I have seen this, too. What I think happens is that the
schedutil
governor is aware (or its calculations are affected by) the connected charger, and it simply cranks the clocks to max. I think that’s a bug, because the clocks stay maxed out even when the display is off. If I useondemand
governor instead, the clocks remain low-ish. Usingschedutil
seems to be the recommened option, but it does seem to have its quirks…
It keeps happening almost every other night. Do you think there is a need for a separate bug report, or has this already been covered in an existing one?
where’d you get that?
Until these reach a proper release, maybe zgovernor can be updated to use the updated values?
With collectd + systemdatascpre, you would even be able to gather long-time readings of all kinds of valuea and graph them.
Maybe someone with another Sailfish device, exvept the 10iii could post his Systemdatascope cpu sleep graph?
As discussed above, it’s possible that things will be improved by the recent fix that @JacekJagosz contributed, so it would be good to know whether that’s noticeable after the next release.
In the meantime, we now have this reported internally and I’ve tagged the topic as “tracked”.

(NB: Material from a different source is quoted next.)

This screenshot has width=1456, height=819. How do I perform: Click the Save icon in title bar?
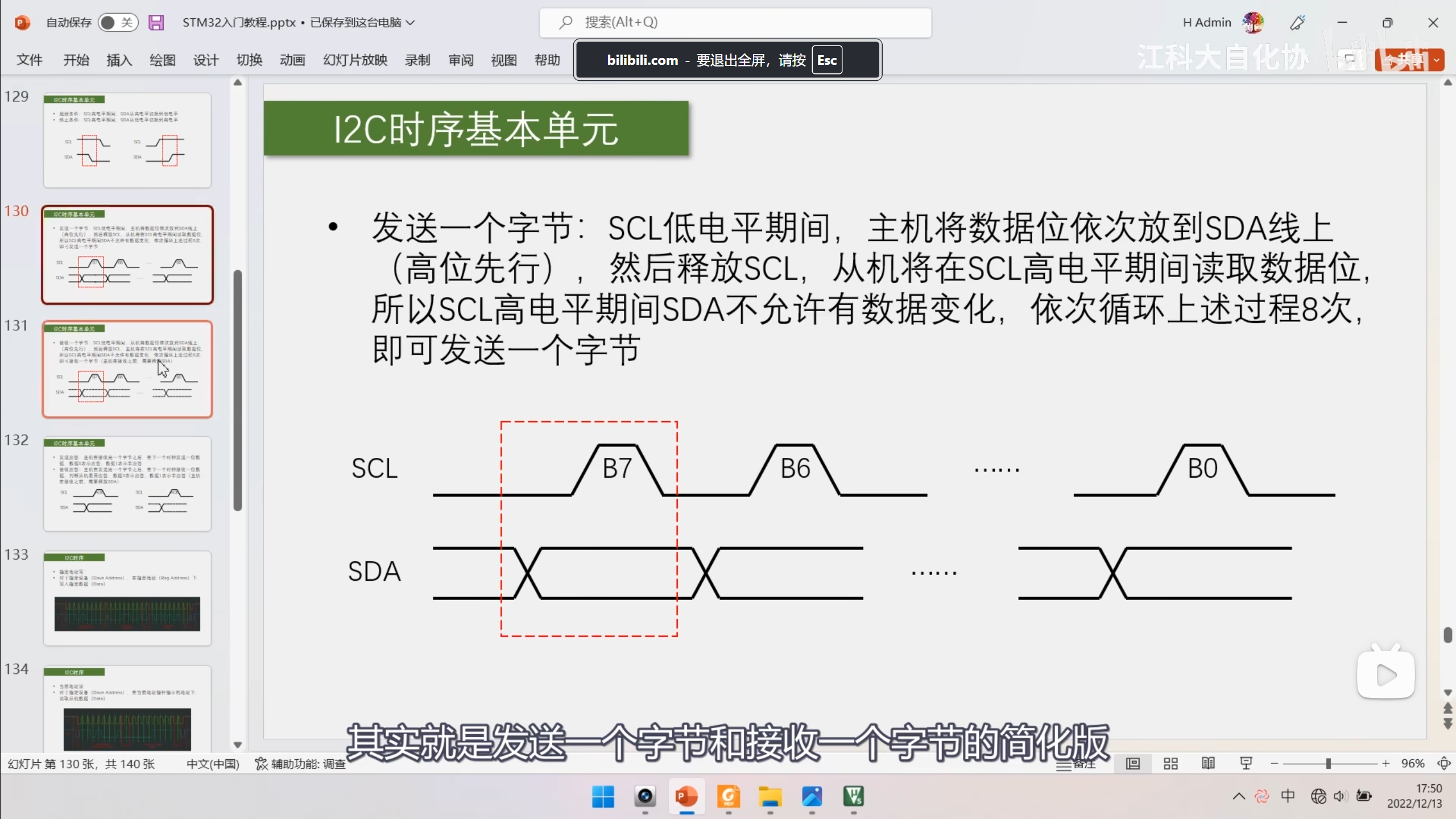point(156,23)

After many weeks of using ondemand governor and 300 MHz minimum frequency for all cores, a few days ago I switched back to the default settings, i.e. schedutil for cores 0-6 and performance for 6-7. I did so because I’ve had problems with the fingerprint sensor which became unresposive (multiple touches or placing a finger over it and waiting a few seconds were very often needed for it to wake up and react).
Back on default config I get the same, if not even slightly better (!) battery life, and all the issues with “sleepy” fingerprint sensor seem to be gone. Last two nights, with everything but the cellular radio off (and battery saving mode on), the device was consuming 1% per 80 minutes, compared to 1% per 65 minutes when all cores were switched to ondemand and minumum frequency was lowered to 300 MHz.

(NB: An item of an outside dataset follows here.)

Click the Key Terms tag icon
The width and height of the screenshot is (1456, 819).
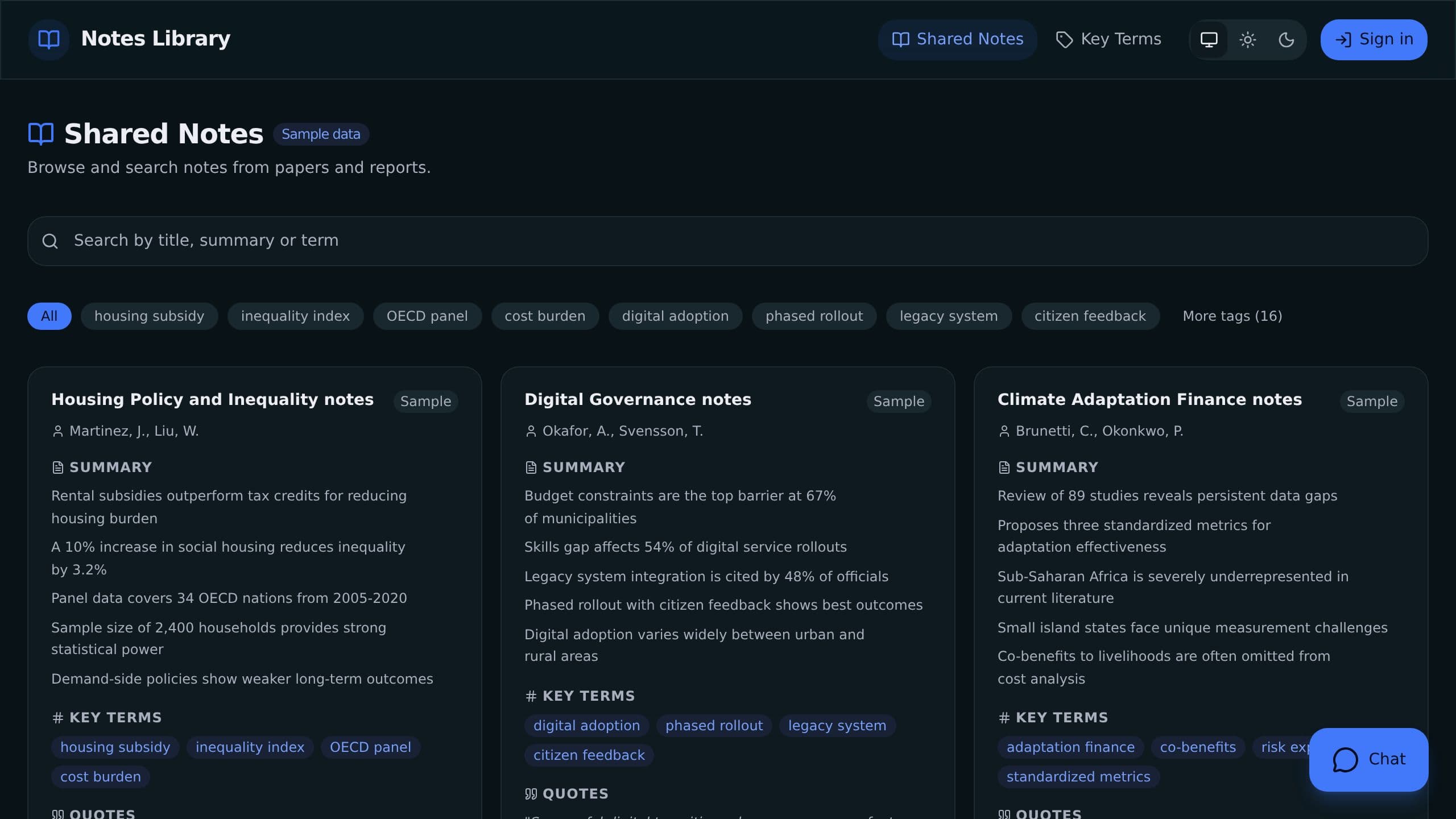pyautogui.click(x=1064, y=40)
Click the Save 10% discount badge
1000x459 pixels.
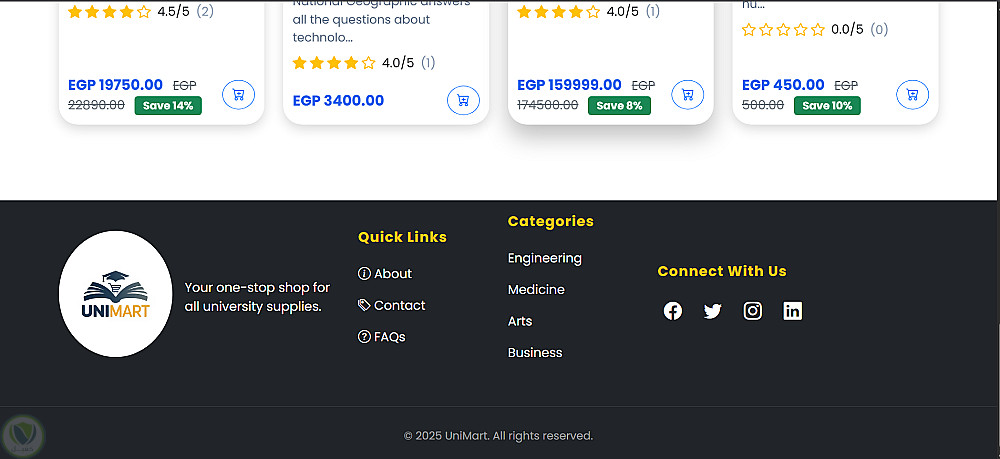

So this is really strange…
I will keep the device a few more days on its default settings to further confirm the above. Then I will test different things SEPARATELY (e.g. only lower the min freq to 300 MHz, or only change the Gold cores’ governor) to see what has such a negative impact on the touch sensor’s responsiveness.
Anyway, all this isn’t really worth the hassle. Changes in battery life are negligible, anyway, if not actually to worse. With or without those modifications, the 10 III remains an energy hog, eating almost twice more energy than the XA2 Ultra. It takes looking somewhere else for power consumption improvements. Eating 1% of battery every 3-4 minutes during phone calls or every 10-15 minutes during simple usage like web browsing is many times worse than power consumption under stock Android, confirmed by many reviews available on the web. This is where serious improvements are needed.
Are there any informations, when the next update will be delivered for 4.4.0.68?
The latest incident with high battery drainige was now when also mobile data started behaving badly (no 4G, no internet).
I got about 400-500mA constant drainige and I saw with CSD tool that instance /usr/sbin/ofonod was using 100,2%. It sounds a bit weird to my ears.
When I got mobile data working again with multitude of resets/flymodes, then ofonod wasn’t anymore at all on the list of power consumers. Drainige dropped to about 100mA.